**** RECORDS FOR PROCESSING ****
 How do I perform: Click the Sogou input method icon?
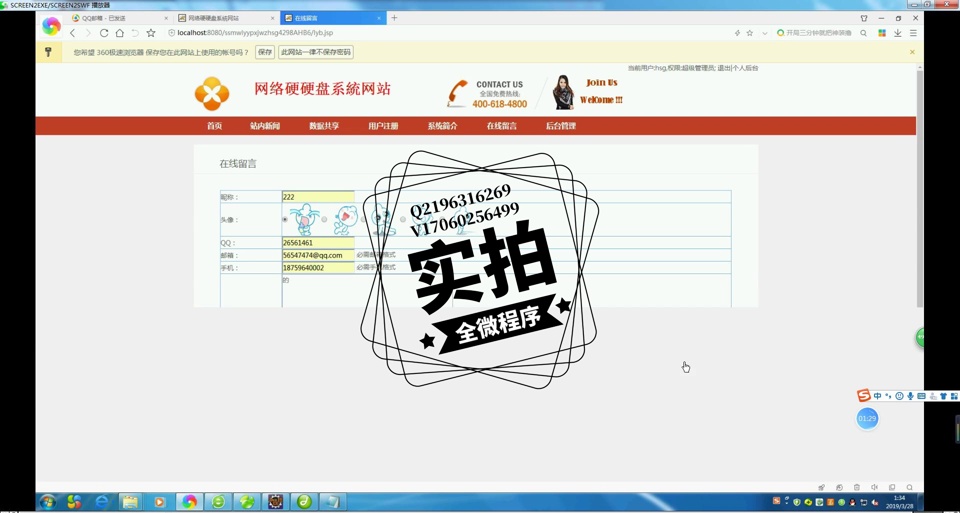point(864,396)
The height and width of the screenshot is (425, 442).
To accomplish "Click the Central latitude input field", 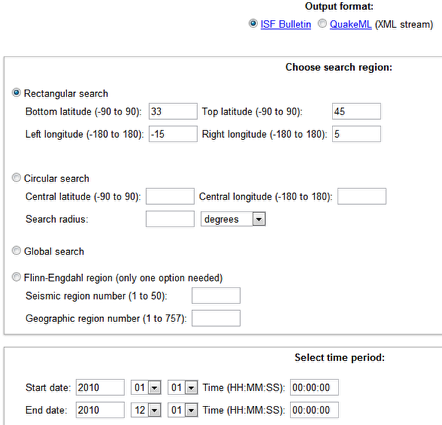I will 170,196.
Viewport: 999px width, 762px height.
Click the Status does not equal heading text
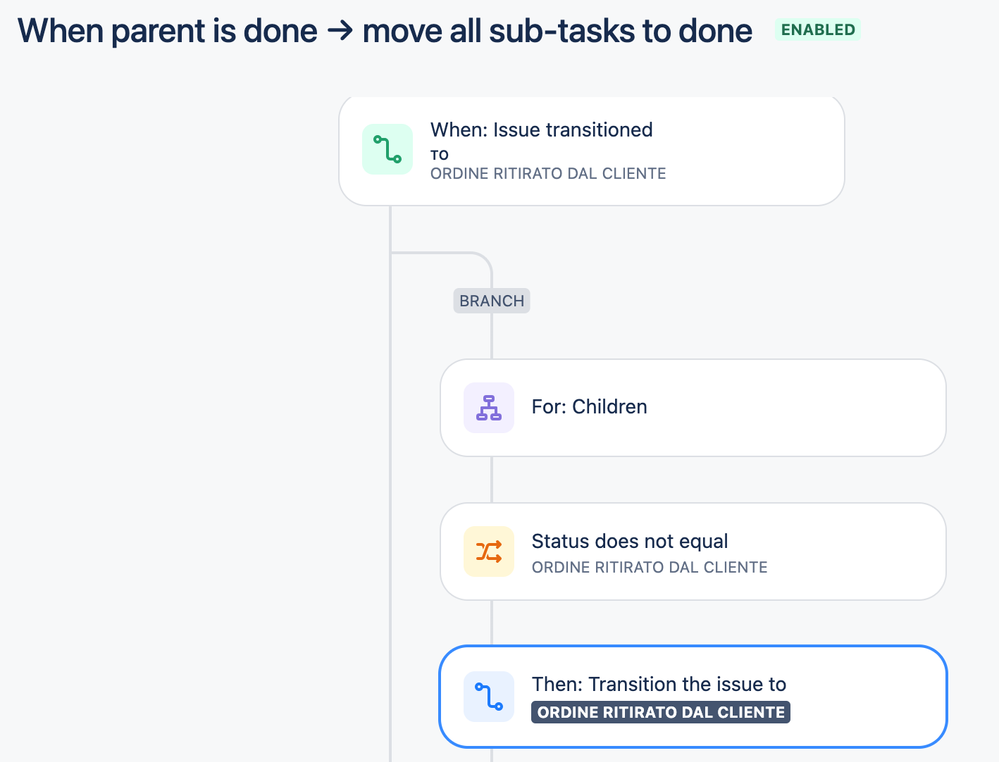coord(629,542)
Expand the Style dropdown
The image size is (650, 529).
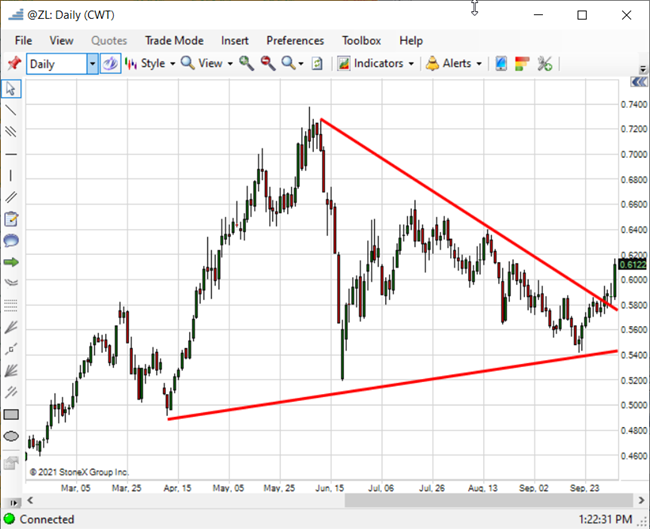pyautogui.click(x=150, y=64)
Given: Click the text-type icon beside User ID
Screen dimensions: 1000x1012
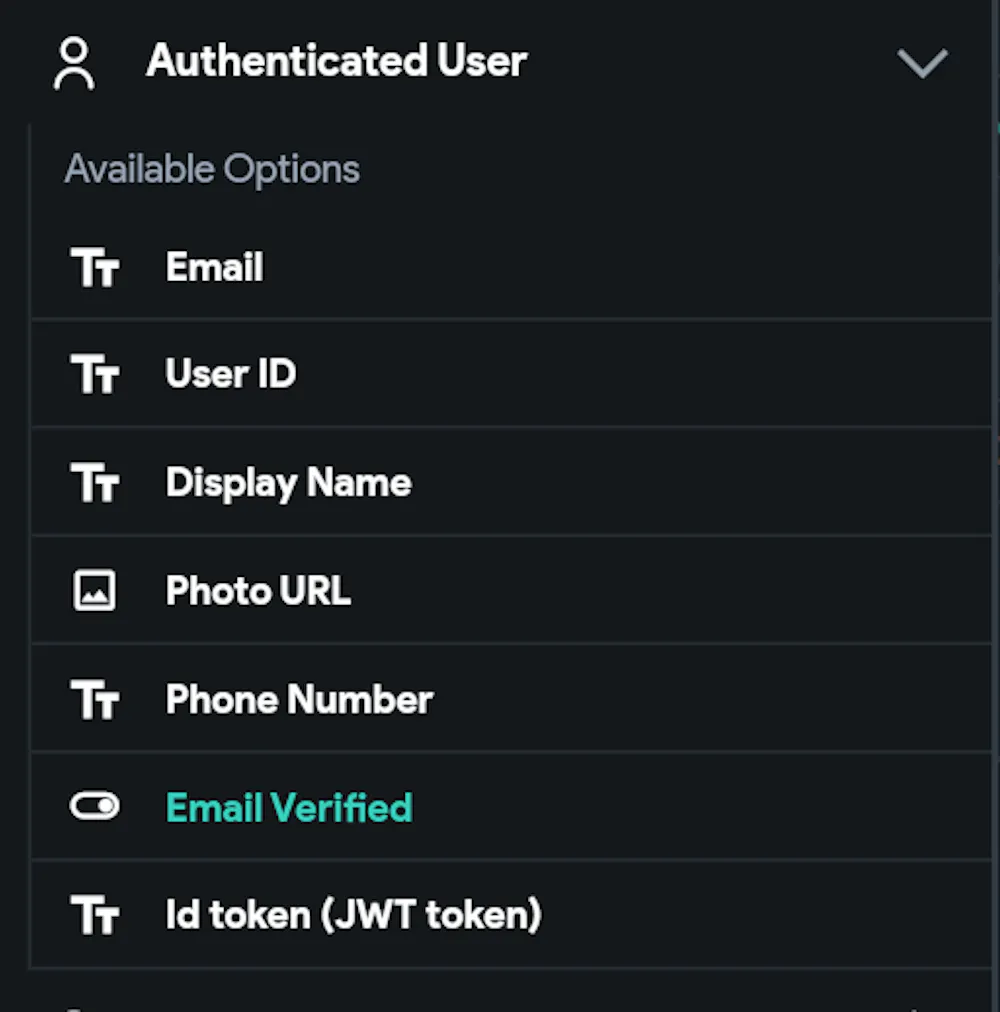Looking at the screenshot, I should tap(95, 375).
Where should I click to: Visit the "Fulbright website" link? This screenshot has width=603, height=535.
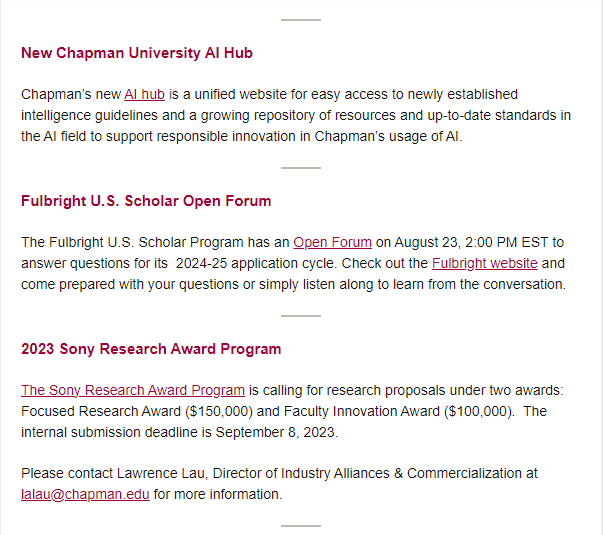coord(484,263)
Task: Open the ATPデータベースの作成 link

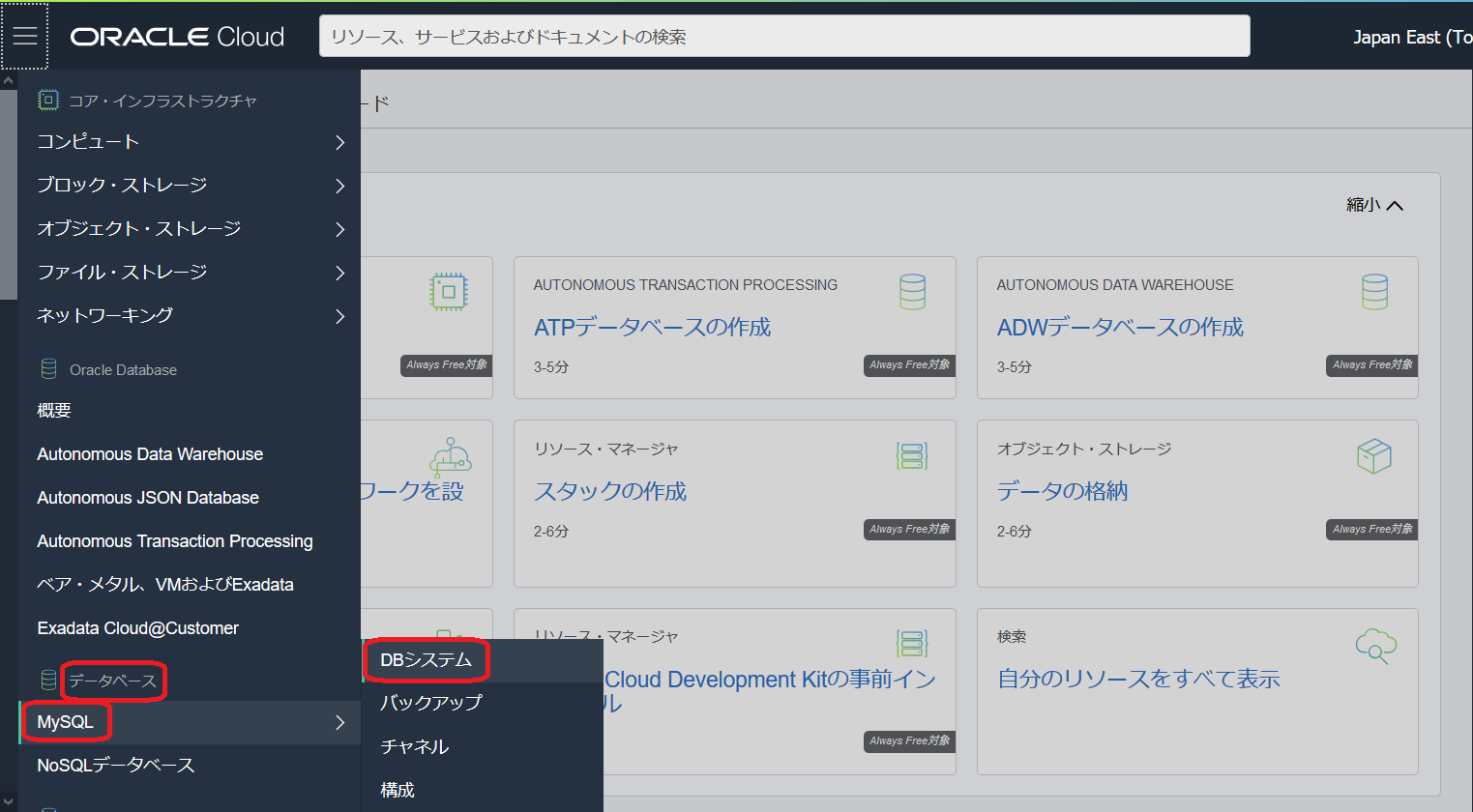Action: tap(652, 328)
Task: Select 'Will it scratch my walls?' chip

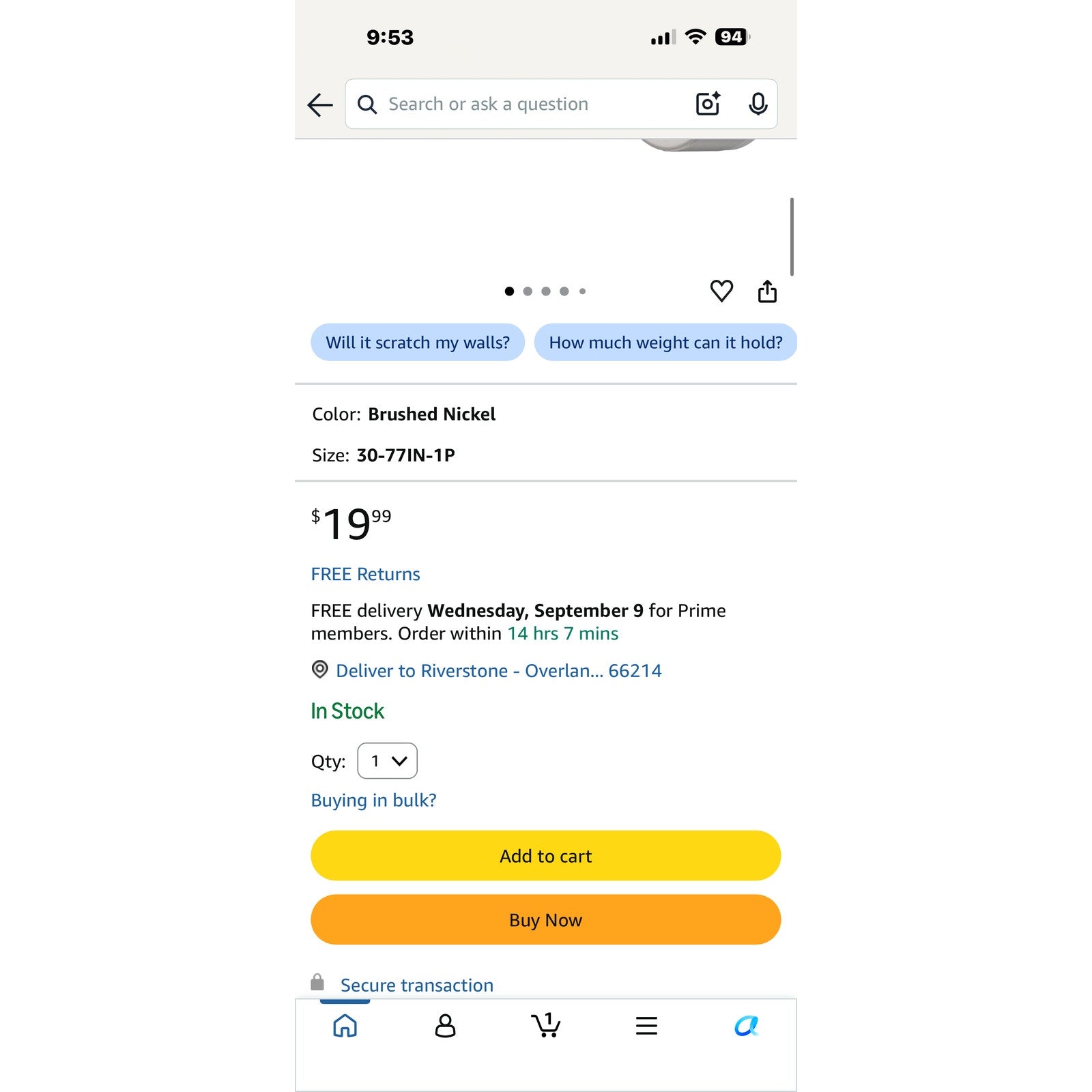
****
ABOUT THIS TASK:
Exactly the lines from the one containing "Given: Click the" through the last line of the material above, both included and free of pictures, should make up your answer, please.

REPLY:
Given: Click the text-type icon beside User ID
Screen dimensions: 1000x1012
Looking at the screenshot, I should tap(95, 375).
Where should I click to: Visit the "Fulbright website" link? This screenshot has width=603, height=535.
coord(484,263)
Task: Open the ATPデータベースの作成 link

Action: tap(652, 328)
Task: Select 'Will it scratch my walls?' chip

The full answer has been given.